» What you should do:
Your job is to set down the stretch of entries that opens with the line containing "The image size is (700, 1420)." and closes with the line containing "Click the node". Keep both end lines, copy each exactly, and add nothing.

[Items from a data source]
———

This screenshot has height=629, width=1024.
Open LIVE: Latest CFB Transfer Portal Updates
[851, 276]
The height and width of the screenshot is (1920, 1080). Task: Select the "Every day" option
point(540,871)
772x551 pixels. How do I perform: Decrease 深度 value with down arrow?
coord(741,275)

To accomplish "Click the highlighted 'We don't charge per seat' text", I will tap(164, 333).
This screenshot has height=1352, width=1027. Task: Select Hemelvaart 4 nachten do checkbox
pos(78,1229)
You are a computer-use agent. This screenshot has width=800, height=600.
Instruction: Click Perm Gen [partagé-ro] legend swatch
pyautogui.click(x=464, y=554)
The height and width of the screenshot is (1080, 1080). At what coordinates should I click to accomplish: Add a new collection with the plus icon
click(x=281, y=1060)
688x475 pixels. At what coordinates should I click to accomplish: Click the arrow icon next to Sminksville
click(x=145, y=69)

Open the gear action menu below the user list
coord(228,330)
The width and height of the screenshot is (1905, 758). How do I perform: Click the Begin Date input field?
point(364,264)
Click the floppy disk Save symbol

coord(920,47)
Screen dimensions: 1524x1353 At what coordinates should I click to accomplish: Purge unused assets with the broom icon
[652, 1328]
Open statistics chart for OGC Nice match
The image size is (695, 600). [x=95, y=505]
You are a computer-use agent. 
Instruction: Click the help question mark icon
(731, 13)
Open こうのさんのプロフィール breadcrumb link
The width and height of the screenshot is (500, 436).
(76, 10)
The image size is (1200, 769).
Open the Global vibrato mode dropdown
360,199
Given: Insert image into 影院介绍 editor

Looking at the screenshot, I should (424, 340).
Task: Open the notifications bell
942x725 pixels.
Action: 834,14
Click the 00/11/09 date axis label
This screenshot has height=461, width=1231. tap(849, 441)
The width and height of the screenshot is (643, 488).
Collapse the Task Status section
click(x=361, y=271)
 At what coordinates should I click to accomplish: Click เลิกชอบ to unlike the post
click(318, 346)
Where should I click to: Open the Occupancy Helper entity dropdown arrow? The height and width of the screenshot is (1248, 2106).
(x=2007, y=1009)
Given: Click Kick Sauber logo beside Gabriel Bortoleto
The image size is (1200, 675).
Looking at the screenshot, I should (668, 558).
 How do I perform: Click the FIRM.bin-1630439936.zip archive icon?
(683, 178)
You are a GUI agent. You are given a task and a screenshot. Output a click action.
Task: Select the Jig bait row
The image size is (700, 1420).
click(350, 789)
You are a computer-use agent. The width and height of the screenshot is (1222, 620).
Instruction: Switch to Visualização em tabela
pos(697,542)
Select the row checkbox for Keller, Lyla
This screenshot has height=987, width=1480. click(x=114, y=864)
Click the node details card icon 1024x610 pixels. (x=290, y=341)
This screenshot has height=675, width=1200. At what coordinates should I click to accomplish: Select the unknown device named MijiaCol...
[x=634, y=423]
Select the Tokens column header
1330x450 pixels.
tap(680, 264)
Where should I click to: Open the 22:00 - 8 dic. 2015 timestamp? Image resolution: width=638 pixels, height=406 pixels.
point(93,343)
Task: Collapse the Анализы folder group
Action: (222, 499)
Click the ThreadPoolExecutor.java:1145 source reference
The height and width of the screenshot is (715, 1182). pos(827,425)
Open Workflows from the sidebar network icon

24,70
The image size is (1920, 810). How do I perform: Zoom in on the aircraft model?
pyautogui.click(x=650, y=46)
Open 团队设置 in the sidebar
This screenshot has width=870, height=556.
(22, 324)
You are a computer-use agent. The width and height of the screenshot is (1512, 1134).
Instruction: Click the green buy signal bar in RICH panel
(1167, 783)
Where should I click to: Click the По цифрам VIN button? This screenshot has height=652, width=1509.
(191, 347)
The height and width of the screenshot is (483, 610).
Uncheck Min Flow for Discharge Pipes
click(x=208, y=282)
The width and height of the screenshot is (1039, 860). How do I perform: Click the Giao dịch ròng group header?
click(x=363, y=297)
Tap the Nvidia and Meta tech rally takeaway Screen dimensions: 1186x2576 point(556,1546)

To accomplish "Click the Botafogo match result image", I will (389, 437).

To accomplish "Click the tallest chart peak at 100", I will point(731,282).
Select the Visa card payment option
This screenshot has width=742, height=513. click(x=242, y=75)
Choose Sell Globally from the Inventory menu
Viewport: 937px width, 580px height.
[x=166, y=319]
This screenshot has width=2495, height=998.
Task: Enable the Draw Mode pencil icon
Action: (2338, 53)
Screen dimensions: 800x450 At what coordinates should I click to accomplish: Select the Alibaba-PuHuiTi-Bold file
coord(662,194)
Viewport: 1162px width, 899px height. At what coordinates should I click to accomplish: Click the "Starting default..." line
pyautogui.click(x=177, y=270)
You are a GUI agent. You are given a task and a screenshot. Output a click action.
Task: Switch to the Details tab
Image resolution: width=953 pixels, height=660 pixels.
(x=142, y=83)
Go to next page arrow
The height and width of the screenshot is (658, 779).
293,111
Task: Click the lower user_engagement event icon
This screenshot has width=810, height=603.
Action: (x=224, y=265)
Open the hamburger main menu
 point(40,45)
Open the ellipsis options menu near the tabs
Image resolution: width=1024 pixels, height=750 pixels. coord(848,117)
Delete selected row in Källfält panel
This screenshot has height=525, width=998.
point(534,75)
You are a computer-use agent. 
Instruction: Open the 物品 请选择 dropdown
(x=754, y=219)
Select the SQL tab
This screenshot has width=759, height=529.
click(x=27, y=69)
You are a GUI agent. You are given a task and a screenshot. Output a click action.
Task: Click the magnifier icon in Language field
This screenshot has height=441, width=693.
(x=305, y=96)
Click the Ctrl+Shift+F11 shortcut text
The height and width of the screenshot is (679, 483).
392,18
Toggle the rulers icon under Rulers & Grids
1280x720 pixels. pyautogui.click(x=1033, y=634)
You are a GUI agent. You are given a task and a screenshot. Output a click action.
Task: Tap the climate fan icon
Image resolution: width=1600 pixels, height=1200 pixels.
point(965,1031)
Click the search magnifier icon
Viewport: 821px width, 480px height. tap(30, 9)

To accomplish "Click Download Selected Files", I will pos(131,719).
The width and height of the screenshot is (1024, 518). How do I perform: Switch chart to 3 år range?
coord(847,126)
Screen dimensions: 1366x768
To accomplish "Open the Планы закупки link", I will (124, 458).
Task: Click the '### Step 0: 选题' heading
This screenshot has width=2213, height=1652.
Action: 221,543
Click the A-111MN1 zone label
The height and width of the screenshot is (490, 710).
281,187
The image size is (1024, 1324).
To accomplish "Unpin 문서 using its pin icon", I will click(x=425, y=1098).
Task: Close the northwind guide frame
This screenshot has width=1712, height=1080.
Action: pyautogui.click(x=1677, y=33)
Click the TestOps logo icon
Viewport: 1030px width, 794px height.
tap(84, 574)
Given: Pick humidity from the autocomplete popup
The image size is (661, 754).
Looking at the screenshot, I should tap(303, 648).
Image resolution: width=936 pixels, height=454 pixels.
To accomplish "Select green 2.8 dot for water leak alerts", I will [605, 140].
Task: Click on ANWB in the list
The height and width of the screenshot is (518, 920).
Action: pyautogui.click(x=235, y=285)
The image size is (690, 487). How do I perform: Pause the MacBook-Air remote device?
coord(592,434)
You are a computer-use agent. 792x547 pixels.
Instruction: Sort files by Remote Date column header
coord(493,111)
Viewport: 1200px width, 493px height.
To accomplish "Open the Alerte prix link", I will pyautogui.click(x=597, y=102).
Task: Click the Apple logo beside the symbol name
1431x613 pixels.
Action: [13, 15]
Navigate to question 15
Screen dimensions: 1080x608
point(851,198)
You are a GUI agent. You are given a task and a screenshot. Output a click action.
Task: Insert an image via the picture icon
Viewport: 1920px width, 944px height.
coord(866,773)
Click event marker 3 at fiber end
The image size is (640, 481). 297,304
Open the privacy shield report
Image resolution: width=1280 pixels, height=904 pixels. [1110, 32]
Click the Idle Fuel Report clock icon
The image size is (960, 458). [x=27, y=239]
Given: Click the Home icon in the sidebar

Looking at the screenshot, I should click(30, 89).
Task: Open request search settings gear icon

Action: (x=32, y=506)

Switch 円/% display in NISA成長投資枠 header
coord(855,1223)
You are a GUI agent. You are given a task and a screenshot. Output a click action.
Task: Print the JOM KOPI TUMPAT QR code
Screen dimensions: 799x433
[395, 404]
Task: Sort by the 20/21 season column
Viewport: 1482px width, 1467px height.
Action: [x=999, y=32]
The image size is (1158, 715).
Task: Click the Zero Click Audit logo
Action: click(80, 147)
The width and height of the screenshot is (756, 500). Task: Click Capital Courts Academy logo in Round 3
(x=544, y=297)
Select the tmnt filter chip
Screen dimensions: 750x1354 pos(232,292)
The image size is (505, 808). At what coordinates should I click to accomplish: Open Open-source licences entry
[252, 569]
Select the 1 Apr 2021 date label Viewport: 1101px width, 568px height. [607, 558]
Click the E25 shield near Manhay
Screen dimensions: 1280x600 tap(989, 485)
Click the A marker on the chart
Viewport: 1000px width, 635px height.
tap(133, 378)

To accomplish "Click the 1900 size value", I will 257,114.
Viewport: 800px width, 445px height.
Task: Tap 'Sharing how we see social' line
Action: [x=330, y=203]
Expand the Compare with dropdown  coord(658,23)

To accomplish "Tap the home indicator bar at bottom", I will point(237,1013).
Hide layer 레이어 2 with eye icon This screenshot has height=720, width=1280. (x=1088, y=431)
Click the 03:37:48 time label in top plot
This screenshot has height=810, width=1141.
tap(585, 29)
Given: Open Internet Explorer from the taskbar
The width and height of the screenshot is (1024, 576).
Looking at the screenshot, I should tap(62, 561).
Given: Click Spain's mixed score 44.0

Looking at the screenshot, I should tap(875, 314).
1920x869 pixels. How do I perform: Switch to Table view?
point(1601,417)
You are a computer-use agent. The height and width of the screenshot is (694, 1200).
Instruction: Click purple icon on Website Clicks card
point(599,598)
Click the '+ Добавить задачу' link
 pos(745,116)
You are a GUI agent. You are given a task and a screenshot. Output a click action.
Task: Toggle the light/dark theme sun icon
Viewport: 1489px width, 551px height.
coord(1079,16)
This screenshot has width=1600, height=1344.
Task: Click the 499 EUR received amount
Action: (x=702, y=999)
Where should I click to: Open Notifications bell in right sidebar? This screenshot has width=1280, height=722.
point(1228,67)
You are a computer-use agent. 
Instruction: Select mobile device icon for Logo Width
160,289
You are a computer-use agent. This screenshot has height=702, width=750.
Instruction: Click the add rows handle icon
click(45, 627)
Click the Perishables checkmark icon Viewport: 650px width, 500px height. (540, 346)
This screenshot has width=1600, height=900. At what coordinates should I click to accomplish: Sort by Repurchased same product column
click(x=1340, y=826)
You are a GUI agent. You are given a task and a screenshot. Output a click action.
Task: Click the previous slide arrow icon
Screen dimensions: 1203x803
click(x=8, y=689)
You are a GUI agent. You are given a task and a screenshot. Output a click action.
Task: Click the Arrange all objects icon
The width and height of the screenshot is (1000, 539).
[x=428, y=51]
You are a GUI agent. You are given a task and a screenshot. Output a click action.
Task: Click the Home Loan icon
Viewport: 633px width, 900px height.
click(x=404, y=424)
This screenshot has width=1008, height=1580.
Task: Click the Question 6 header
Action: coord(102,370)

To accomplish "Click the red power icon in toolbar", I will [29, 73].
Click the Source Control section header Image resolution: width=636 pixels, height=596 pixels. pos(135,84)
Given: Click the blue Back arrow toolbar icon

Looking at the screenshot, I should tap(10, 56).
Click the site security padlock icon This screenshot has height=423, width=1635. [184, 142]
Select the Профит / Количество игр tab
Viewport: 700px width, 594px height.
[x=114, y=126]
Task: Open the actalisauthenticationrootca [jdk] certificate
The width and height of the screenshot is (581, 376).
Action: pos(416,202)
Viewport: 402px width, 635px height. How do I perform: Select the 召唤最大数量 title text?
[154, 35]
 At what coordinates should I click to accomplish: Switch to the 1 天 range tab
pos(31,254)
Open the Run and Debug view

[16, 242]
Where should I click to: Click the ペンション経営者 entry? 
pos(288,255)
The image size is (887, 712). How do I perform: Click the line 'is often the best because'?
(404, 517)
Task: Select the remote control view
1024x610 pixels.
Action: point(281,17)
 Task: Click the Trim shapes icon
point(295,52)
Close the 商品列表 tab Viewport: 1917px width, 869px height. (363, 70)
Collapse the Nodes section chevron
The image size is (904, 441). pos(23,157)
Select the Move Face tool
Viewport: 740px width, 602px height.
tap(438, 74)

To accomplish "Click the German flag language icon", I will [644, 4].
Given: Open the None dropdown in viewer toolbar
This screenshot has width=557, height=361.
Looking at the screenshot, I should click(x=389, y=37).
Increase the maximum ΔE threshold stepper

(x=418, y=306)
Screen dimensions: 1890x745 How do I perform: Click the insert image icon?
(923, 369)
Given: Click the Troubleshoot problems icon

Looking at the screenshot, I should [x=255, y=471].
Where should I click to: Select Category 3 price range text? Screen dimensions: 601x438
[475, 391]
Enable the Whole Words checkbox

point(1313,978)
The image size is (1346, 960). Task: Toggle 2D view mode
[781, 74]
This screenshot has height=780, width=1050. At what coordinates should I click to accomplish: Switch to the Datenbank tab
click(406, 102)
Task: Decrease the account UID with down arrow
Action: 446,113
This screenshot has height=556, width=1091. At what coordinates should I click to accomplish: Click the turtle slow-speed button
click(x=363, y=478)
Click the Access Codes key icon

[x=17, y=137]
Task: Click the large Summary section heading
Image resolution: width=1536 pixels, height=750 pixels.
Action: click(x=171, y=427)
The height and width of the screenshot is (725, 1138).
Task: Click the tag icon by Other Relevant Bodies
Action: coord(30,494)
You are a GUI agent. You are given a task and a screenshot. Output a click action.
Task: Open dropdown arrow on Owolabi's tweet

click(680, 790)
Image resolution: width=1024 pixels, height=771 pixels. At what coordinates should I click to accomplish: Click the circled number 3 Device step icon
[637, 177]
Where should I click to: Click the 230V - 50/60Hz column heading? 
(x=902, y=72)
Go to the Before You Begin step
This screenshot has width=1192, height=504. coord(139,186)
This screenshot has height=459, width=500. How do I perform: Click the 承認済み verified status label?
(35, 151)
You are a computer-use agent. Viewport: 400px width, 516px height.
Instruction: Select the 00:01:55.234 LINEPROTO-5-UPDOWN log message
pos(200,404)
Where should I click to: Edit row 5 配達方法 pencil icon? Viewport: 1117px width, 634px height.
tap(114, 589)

———

» Exercise response:
The image size is (700, 1420).
click(350, 789)
You are a computer-use agent. The width and height of the screenshot is (1222, 620).
Instruction: Switch to Visualização em tabela
pos(697,542)
Select the row checkbox for Keller, Lyla
This screenshot has height=987, width=1480. click(x=114, y=864)
Click the node details card icon 1024x610 pixels. (x=290, y=341)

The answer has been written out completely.